Pertanyaan
السلام عليكم ورحمة الله وبركاته
Ustadz…saya mau bertanya… baru-baru ini ada diskusi di lembaga legislatif dan eksekutif terkait pemberlakuan PPN 12 persen. Jadi saat seseorang membeli barang atau jasa tertentu, maka ia harus membayar PPN 12 persen yang dibebankan oleh penjual dan selanjutnya ia disalurkan kepada pemerintah. Sebenarnya, dari sisi fikih, bagaimana pemberlakuan pajak atas kebutuhan pokok (mendasar) bagi masyarakat umum dengan kemampuan ekonomi pas-pasan? Mohon penjelasan Ustaz! –Rian, Sukabumi.
🍃🍃🌸🍃🍃🌸🍃🍃🌸
Jawaban
Oleh: Ustadz Dr. Oni Sahroni
وعليكم السلام ورحمة الله وبركاته
Jawaban atas pertanyaan tersebut akan dijelaskan dalam poin-poin berikut.
Sebelum menjelaskan tentang ketentuan hukumnya menurut fikih, perlu ditegaskan dua hal penting berikut.

◆ Petunjuk Latihan:
Sebutkan semua nama orang dan nama tempat yang muncul dalam kutipan tanya-jawab tentang PPN di atas.

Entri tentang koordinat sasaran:
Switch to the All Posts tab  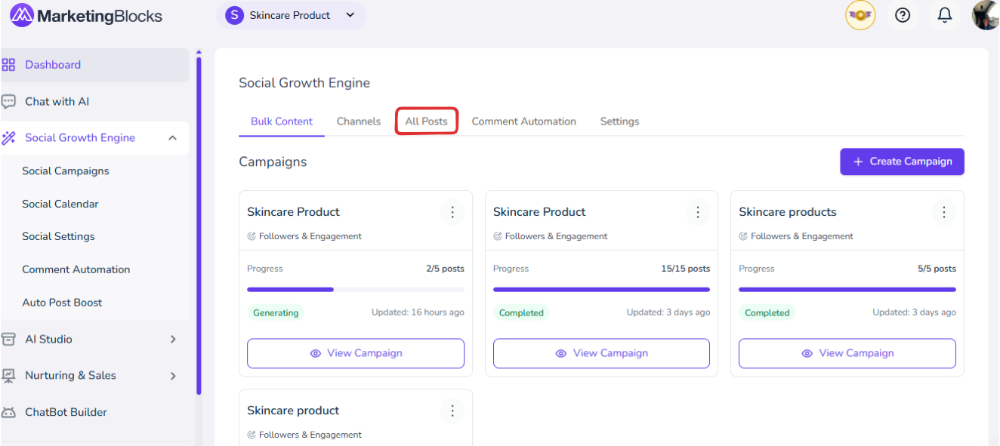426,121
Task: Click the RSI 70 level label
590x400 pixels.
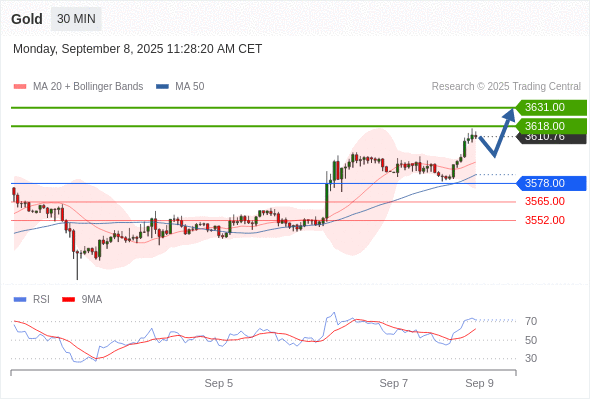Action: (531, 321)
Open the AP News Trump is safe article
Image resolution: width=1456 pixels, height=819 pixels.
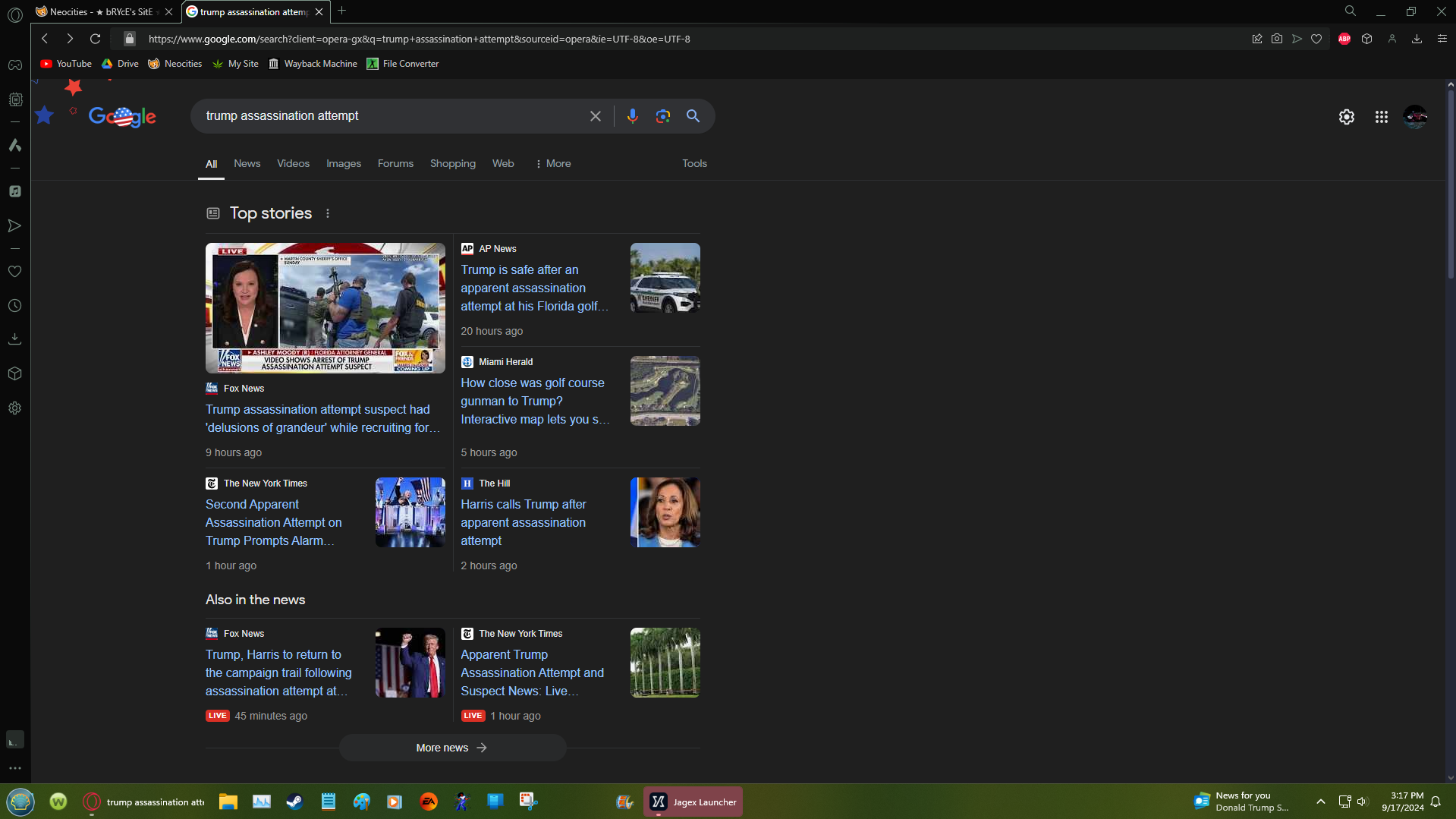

◆ Jawaban Lengkap:
Rian, Sukabumi, Oni Sahroni